To me this feels a betrayal of Macross. That is the sort of passionate language I try and avoid using in criticism, but I feel that it is a significant (if understated) thematic departure that is framing Delta very differently from the outset. Macross II showed a dystopian Macross where music is weaponised by both sides of a conflict, and in the end this ended badly. Walkure in Delta being so closely aligned with the military – another set of weapons to be deployed against insurrections caused by an enemy using mind-controlling music, with a song called Love Halation The War which is as sexually militaristic in its lyrics as Love’s Dogfight – loses the fine distinction between culture and warfare as tools of uplift and outreach. SDF Macross showed that mankind would have inevitably lost its war with the Zentradi, but was able to make peace not just through the power of song but through (in a more charitable reading than post-colonial alternatives questioning whether a “peace” earned through exportation of mass culture and consumer goods is cultural imperialism) the presentation of an alternative. The actions of civilians helped win over an enemy looking for an alternative to war. Macross 7 continually showed the failure of force of arms (and the close linking of culture and war via the artificial, manufactured pop of the Jamming Birds) and it was people stopping to listen to the carefree, apparently stupid Basara that saved the world. By Delta this is so routine within the setting the military controls the culture. Walkure are immeasurably popular, producing mass culture people know across space, but at the same time are literal mouthpieces of the military.

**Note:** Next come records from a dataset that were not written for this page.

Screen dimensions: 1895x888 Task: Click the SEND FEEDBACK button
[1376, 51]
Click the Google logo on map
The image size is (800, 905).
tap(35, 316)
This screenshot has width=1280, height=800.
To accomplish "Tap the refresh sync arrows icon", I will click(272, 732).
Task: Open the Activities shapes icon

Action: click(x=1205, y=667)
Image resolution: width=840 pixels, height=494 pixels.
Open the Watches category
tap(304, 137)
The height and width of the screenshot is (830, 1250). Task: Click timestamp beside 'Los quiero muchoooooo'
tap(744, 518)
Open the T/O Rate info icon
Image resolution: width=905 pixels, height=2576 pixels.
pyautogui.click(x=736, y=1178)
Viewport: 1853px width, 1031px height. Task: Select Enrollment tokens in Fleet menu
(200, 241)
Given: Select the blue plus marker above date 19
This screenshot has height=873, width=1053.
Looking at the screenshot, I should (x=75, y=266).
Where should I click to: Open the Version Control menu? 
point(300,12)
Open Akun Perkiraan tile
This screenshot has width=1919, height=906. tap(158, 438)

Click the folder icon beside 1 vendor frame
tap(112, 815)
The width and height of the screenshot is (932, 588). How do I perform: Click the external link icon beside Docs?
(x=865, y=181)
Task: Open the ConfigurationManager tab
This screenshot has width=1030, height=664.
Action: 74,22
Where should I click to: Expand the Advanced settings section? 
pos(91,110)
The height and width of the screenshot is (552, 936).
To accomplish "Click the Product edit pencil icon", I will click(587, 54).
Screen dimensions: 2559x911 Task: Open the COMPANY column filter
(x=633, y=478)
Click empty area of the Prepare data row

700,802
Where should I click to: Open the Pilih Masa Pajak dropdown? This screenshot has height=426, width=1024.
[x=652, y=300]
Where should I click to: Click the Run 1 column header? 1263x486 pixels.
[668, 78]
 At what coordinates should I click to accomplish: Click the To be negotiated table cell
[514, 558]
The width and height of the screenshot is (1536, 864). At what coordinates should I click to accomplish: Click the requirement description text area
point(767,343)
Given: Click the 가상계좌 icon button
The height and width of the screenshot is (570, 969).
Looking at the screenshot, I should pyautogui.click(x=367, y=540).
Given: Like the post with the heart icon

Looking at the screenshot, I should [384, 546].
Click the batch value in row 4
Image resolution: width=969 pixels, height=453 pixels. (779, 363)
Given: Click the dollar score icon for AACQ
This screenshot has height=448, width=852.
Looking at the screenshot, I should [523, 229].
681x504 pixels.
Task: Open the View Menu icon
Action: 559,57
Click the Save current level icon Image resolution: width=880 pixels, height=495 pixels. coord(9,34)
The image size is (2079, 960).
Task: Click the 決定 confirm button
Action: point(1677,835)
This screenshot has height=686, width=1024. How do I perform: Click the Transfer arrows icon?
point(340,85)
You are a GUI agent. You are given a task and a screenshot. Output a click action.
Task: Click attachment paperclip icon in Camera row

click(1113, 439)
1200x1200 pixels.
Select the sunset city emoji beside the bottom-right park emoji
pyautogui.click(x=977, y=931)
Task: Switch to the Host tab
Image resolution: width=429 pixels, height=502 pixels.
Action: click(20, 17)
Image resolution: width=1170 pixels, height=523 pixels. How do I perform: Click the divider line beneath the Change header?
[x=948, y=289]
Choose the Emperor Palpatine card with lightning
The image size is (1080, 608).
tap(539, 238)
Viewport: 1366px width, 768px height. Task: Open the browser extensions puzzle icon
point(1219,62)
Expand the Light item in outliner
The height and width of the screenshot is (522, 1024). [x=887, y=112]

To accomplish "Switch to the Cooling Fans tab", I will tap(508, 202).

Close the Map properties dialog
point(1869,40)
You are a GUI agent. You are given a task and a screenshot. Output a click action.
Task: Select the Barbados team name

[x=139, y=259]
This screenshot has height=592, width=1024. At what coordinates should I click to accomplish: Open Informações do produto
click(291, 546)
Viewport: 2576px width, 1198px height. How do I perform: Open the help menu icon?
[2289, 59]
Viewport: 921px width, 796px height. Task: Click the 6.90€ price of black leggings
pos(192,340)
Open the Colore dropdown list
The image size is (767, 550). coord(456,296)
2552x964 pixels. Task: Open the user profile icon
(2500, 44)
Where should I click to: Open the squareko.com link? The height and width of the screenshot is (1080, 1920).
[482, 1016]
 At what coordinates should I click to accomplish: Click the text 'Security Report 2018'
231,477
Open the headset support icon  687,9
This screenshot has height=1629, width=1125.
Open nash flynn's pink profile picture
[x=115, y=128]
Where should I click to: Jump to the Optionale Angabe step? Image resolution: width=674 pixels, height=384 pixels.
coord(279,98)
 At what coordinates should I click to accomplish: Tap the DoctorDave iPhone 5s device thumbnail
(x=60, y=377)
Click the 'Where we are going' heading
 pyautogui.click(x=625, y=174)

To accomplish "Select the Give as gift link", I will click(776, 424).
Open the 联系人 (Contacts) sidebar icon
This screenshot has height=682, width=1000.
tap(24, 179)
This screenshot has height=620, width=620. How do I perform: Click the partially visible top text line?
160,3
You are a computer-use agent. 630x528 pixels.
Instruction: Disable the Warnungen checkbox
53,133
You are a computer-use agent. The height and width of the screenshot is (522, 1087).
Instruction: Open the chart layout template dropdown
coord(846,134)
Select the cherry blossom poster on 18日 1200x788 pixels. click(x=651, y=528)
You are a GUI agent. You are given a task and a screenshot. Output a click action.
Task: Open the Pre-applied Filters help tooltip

Obviously very little of Delta has aired. This kind of prediction may prove unfounded, such is the risk of making readings based on extracts. On the other hand a series’ first episode must in some way present themes, form a foundation on which the story will build, and from how Delta opens it is very clear that beneath the homage and the superficiality it is framing the culture-war interplay differently to its predecessors. I am reminded of my initial response to Iron Blooded Orphans, which presented themes initially of camaraderie and the “brothers in arms” feel of a paramilitary unit versus “traditional” family, and of privileged voices seeking to become more socially aware; these initial impressions drove me to watch and see how they paid off. Macross Delta is opening with what is very clearly a setting in which characters have learned lessons which seem to me the wrong ones from the rest of the timeline. What interests me is whether or not this will come back to be a theme.